Task to complete: In the entries that follow, find the word "column" and report each line it is on.

[Stored items]
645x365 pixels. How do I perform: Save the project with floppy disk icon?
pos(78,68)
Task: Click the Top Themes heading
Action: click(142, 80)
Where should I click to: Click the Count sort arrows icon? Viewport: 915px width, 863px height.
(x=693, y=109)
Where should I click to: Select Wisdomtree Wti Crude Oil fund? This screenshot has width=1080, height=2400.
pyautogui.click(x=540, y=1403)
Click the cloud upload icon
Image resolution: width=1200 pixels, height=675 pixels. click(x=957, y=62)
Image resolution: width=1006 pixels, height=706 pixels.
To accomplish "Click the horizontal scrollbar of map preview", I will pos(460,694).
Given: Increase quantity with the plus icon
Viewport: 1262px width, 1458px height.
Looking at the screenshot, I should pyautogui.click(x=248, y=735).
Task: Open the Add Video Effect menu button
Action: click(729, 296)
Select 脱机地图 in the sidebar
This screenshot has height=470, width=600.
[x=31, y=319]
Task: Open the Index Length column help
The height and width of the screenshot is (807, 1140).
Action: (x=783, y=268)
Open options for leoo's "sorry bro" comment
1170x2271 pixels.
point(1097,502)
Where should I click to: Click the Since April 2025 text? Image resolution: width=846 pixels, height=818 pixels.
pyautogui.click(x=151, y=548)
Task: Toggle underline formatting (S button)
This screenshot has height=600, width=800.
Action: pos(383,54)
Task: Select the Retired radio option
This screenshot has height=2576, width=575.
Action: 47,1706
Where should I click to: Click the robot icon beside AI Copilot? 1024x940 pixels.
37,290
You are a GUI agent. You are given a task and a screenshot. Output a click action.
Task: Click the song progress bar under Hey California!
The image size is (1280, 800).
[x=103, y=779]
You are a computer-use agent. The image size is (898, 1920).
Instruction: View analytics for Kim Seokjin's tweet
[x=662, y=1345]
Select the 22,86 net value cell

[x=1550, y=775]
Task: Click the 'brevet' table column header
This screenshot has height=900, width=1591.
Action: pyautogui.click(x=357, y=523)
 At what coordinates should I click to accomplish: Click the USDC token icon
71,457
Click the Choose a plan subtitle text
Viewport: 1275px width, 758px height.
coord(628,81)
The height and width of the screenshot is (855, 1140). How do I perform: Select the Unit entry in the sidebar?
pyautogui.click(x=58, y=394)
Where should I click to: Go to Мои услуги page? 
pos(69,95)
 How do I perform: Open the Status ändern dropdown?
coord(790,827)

Task result:
Task: Open the Index Length column help
Task: Click the 'brevet' table column header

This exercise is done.